■ 提供された抜粋 ■
「知識ゼロ」からわずか2ヶ月で解析基盤を構築
―様々な経験を積まれた萩原さんが「受験サプリ」に参加されたのはいつ頃ですか?
萩原 2014年の10月です。当時は、赤井が先ほど述べたように今後の可能性を模索している段階でした。ですから、まずは分析基盤の構築に着手しました。
―どのように基盤を構築しましたか?
萩原「ゼクシィ」では「Hadoop」を利用してオンプレミスで構築しました。しかし、「受験サプリ」ではクラウド型の「トレジャーデータサービス」を導入したんです。
―なぜクラウド型を選んだのですか?
萩原 私たちは「受験サプリ」と同じ「サプリシリーズ」としていくつかのサービスを提供しています。それらの共通基盤として一番動かしやすいのが「トレジャーデータサービス」だと思ったんです。他のデータマネジメントサービスでは、対象となる私たちのサービスがひとつ増えるごとに、手間や費用も倍々になっていくケースもあるので、コストメリットを感じていますね。

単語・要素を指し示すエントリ
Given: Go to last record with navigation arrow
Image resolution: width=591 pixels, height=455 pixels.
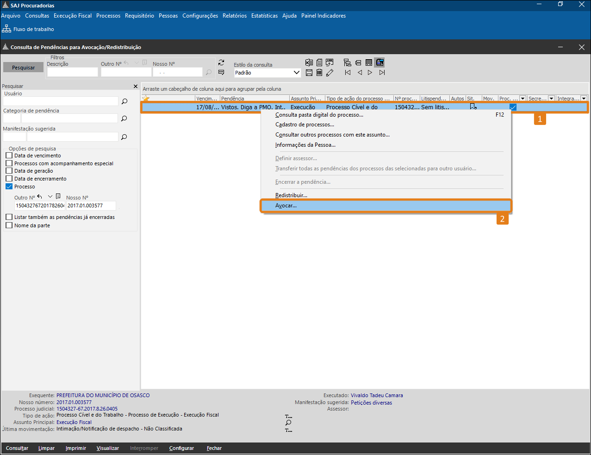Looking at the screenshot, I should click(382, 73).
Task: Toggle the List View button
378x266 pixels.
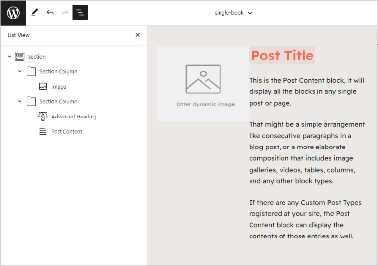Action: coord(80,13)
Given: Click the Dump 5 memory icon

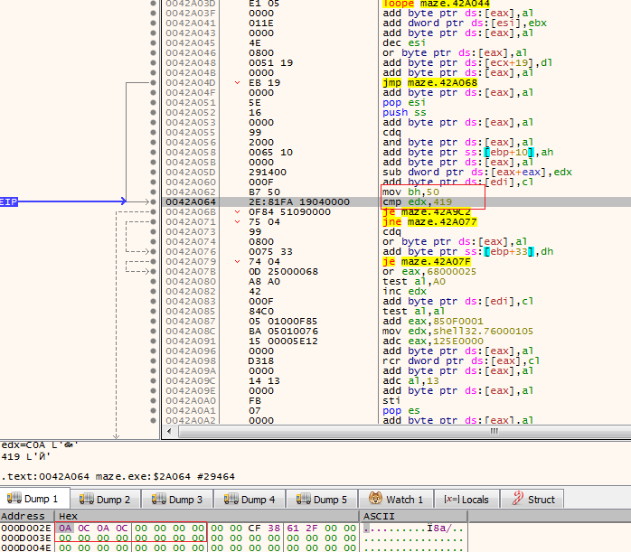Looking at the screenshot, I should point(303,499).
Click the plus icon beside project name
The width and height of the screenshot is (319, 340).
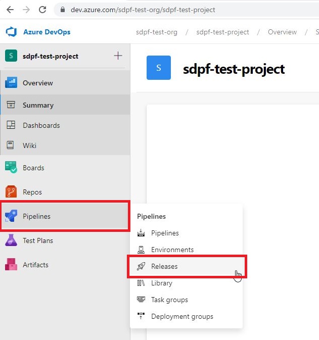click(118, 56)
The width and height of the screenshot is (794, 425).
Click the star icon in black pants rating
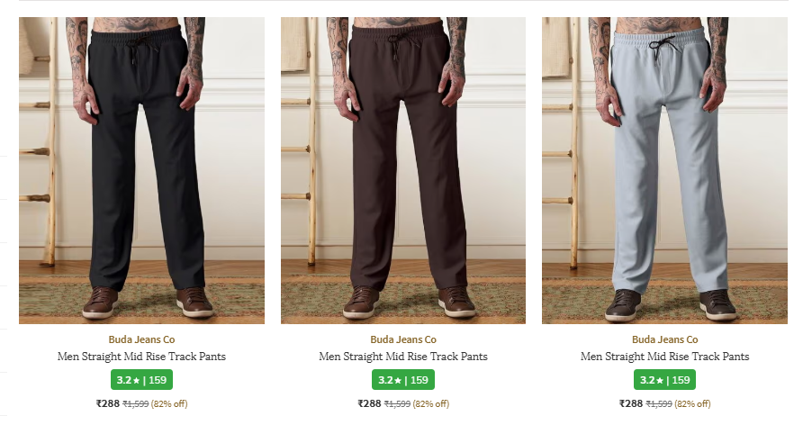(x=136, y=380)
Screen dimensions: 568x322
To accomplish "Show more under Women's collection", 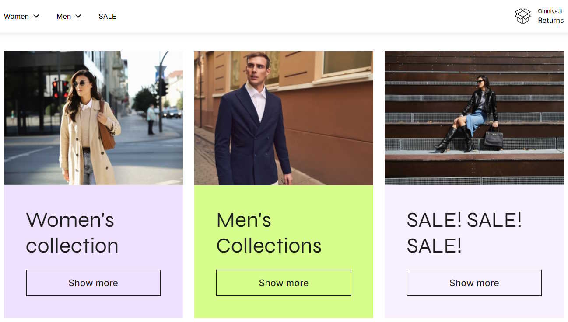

■ 目標 ■
上にある受験サプリの分析基盤に関する抜粋から、「萩原 2014年の10月です」から「サービス」を導入したんです。」までをすべて、一字一句違えずに書き写してください。

■ 正しい出力 ■
萩原 2014年の10月です。当時は、赤井が先ほど述べたように今後の可能性を模索している段階でした。ですから、まずは分析基盤の構築に着手しました。
―どのように基盤を構築しましたか?
萩原「ゼクシィ」では「Hadoop」を利用してオンプレミスで構築しました。しかし、「受験サプリ」ではクラウド型の「トレジャーデータサービス」を導入したんです。